Library - Who Needs a Gun?

Discussion in 'In the News' started by Malum Prohibitum, Mar 5, 2007.

  1. Malum Prohibitum

    Malum Prohibitum Moderator Staff Member

    VCDL Alert:
    15. Who needs a gun in a library? This report says YOU do!

    Inside Edition:

    Library Crimes
    ORIGINAL AIRDATE: 2/28/2007

    You go to a library to read, do research or study quietly. What you
    don't expect, are serious crimes.

    When police responded to an emergency call from a library in Des
    Moines, Iowa they found James Effler, a registered sex offender,
    barricaded in the library bathroom with a 20-month-old toddler. He
    is now serving life without parole for kidnapping and sexual assault.

    But this is not an isolated case. INSIDE EDITION found that crimes in
    libraries occur more often than you may think.

    In Ohio last year, a surveillance camera captured a man who was
    dressed as a woman committing a lewd act right in the middle of the
    library. He pleaded no contest.

    In a Denver library, a man was seen stumbling after being brutally
    stabbed in the neck by an out of control drifter who was loitering in
    the library.

    Casey Carr knows how dangerous libraries can be. In December of
    2001, when Casey was 11, he went to a library in Sacramento, Calif.
    after school to do homework. But Casey said 25-year-old Lloyd Dawkins
    kept bothering him.

    When Casey went to the bathroom, Dawkins followed him, forced him
    into a bathroom stall and assaulted him. Dawkins is now serving 16
    years in prison.

    So how bad is library crime? INSIDE EDITION examined over 2000
    library incident reports from 13 cities around the country in 2005.
    In Atlanta, there were 174 reports of theft, disruptive behavior and
    harassment. In Seattle, there were 45 reports of public intoxication
    and sexual misconduct, and in Cleveland there were 48 incidents of
    vandalism, theft and threats.

    Libraries are now investing in sophisticated security equipment, such
    as surveillance cameras.

    In Riverhead, New York, cameras taped a man stalking 85-year-old Ruth
    Seybolt who was visiting the library like she had done for more than
    20 years. He can be seen watching her movements, and then following
    her into an aisle where he brutally attacked her and stole her

    Seybolt was found unconscious on the floor and authorities initially
    thought she had simply fallen down. But her grandson, Robert Fox,
    who is a police officer, didn't believe it and insisted on seeing the
    security tapes

    Three months later Ruth Seybolt died from her injuries. Garner Allen,
    a previously convicted violent felon, was found guilty of her murder
    and sentenced to life behind bars.

    Fox says no one should assume they are safe just because they are in
    a quiet place like a library. "Anything can happen anywhere," he
    said. "There are bad guys everywhere."

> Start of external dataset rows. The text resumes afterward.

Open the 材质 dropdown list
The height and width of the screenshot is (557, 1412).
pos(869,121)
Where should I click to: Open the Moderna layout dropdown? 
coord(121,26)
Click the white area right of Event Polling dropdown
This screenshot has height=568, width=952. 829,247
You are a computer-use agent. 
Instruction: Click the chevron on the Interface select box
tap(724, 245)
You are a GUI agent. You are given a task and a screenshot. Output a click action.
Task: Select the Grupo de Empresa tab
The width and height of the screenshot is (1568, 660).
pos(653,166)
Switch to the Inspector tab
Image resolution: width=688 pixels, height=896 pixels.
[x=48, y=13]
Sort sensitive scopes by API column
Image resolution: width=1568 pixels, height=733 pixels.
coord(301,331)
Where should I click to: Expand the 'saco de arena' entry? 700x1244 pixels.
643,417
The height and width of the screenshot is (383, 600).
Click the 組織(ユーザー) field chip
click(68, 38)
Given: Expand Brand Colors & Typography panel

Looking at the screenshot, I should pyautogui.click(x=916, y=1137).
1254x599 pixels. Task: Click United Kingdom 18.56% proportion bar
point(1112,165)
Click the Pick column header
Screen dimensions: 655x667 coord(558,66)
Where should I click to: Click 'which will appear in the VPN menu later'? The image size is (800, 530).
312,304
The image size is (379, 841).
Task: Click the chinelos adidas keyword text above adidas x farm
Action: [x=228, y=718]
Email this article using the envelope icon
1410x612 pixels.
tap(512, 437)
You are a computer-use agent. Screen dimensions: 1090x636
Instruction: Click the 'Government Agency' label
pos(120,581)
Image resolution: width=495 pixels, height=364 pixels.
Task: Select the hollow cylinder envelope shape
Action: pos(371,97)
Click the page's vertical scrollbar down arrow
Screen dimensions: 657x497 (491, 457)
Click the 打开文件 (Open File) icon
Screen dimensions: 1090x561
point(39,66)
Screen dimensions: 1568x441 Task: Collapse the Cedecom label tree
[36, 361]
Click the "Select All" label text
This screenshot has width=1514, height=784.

    The president of the American Library Association told INSIDE EDITION
    that libraries are very safe, but cautions that they are open to
    everyone. Parents should accompany young children and establish
    rules and expectations for older children.
  2. pro2am

    pro2am New Member

    However, in Georgia a library is an off-limits place is it not? As a publicly owned building?

    I guess I'll just have to count on the librarian to protect me.

  3. Foul

    Foul Guest



    STOP, or I'll read at you!!
  4. Malum Prohibitum

    Malum Prohibitum Moderator Staff Member

    She could fine them ten cents for every infraction.
  5. Malum Prohibitum

    Malum Prohibitum Moderator Staff Member

    I just have this picture in my head of the librarian sayiong "Shhhh!" when the shooting starts.

  6. GeorgiaGlocker

    GeorgiaGlocker Romans 10:13

    I can hear her now saying please put a silencer on that gun!
  7. Rammstein

    Rammstein New Member

    New Georgia law: No carry in a library without a suppressor.